EXCERPTED PASSAGE:
┄┄┄┄┄┄┄┄┄┄

XP/2003 don't support symbolic links at all.  Will junctions (hard links) be
good enough?  

 

Don't discount XP and 2003 as old operating systems.  Coming from the
corporate world (EDS and now HP), we have 60%+ desktops still on XP SP2/SP3
and probably 90%+ on Windows 2003.  Some servers still on Windows 2000, and
just a few are starting to move to 2008 as new hardware is purchased.  This
is probably comparable to every other corporation out there (other than
Microsoft itself).

 

If this project is going to work, it has to support XP SP3 at a minimum.  At
least as long as Microsoft is supporting XP SP3.  I'd say even SP2 right now
but they're dropping regular support for that this summer.

 

Trev.

 

 

From: coapp-developers-bounces+trevor=dennis-it.com@xxxxxxxxxxxxxxxxxxx
[mailto:coapp-developers-bounces+trevor=dennis-it.com@xxxxxxxxxxxxxxxxxxx]
On Behalf Of Garrett Serack
Sent: Wednesday, April 07, 2010 10:22 AM
To: Rivera, Rafael; coapp-developers@xxxxxxxxxxxxxxxxxxx
Subject: Re: [Coapp-developers] Another kind of package

 

Arg!

 

We're absolutely trying to avoid relying on LUAFS (the component that
silently virtualizes writes out of [\Program Files]). The purpose of that is
for backward app compatibility -future work should definitely avoid the use
of that.  Anyway I'm pretty sure that Windows Server 2003 R2 is in active
support until December 2015.

 

I like the idea of <vendor>\<app>\<version> too, but one of my goals was to
have the ability to symlink the current version to a predictable
well-known-path, and I'd like to use the same pattern for all aspects of
location determination. (web apps, desktop apps, libraries, docs, etc)

 

I've sketched out some ideas:

 

The first (under option1), was my original idea-well-known-path points to a
specific sibling version. This is nice,  predictable, and easy to change a
path somewhere to switch over to a specific version if required, otherwise
the 'unversioned' path is authoritative. This is similar to common
conventions in Linux.

┄┄┄┄┄┄┄┄┄┄

SOURCE MATERIAL:
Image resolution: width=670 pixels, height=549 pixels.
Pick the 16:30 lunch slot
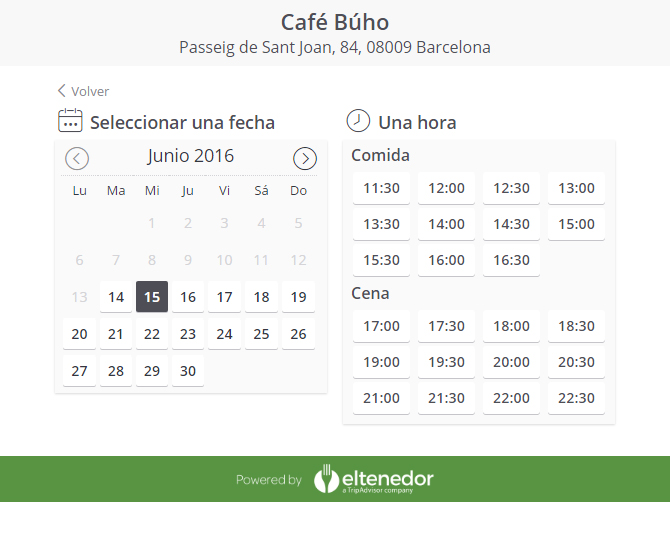[x=511, y=260]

┄┄┄┄┄┄┄┄┄┄

JOB:
Can you write out, word for word, the part of the mailing-list excerpt that starts with "I like the idea" and goes on through "libraries, docs, etc)"? The material has no connection to the mailing-list excerpt.

WRITTEN ANSWER:
I like the idea of <vendor>\<app>\<version> too, but one of my goals was to
have the ability to symlink the current version to a predictable
well-known-path, and I'd like to use the same pattern for all aspects of
location determination. (web apps, desktop apps, libraries, docs, etc)